Personal information
- Born: January 31, 1954 Indianapolis, Indiana, U.S.
- Died: November 10, 2023 (aged 69)
- Listed height: 6 ft 8 in (2.03 m)
- Listed weight: 220 lb (100 kg)

Career information
- High school: Shortridge (Indianapolis, Indiana)
- College: Canisius (1973–1975)
- NBA draft: 1975: undrafted
- Playing career: 1975–1983
- Position: Small forward
- Number: 34

Career history
- 1975–1976: Indiana Pacers
- 1978–1979: ASVEL
- 1979–1982: Fortitudo Bologna
- 1982–1983: Mangiaebevi Ferrara
- Stats at Basketball Reference

= Charles Jordan (basketball) =

American basketball player (1954–2023)

Charles C. Jordan (January 31, 1954 – November 10, 2023) was an American professional basketball player who played for one season for the Indiana Pacers of the American Basketball Association (ABA).

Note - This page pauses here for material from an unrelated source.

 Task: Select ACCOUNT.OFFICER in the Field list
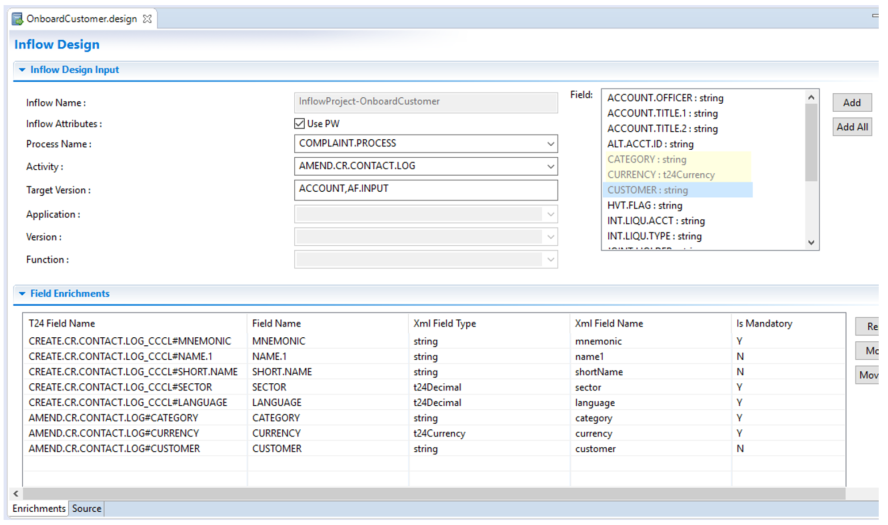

He then spent the remainder of his career overseas, including stops in France and Italy.

Jordan played college basketball for the Canisius Golden Griffins. He did not play his senior year at Canisius University because the NCAA declared both he and Larry Fogle ineligible for having received "improper financial aid" sometime during his career at the school. Jordan played one year with the Indiana Pacers in the ABA in 1975–76. He also briefly coached at a university in Spain.

Jordan's younger brother, C.J., played college basketball as a 5 ft 10 in point guard for the Louisiana Ragin' Cajuns.

Jordan died on November 10, 2023, at the age of 69.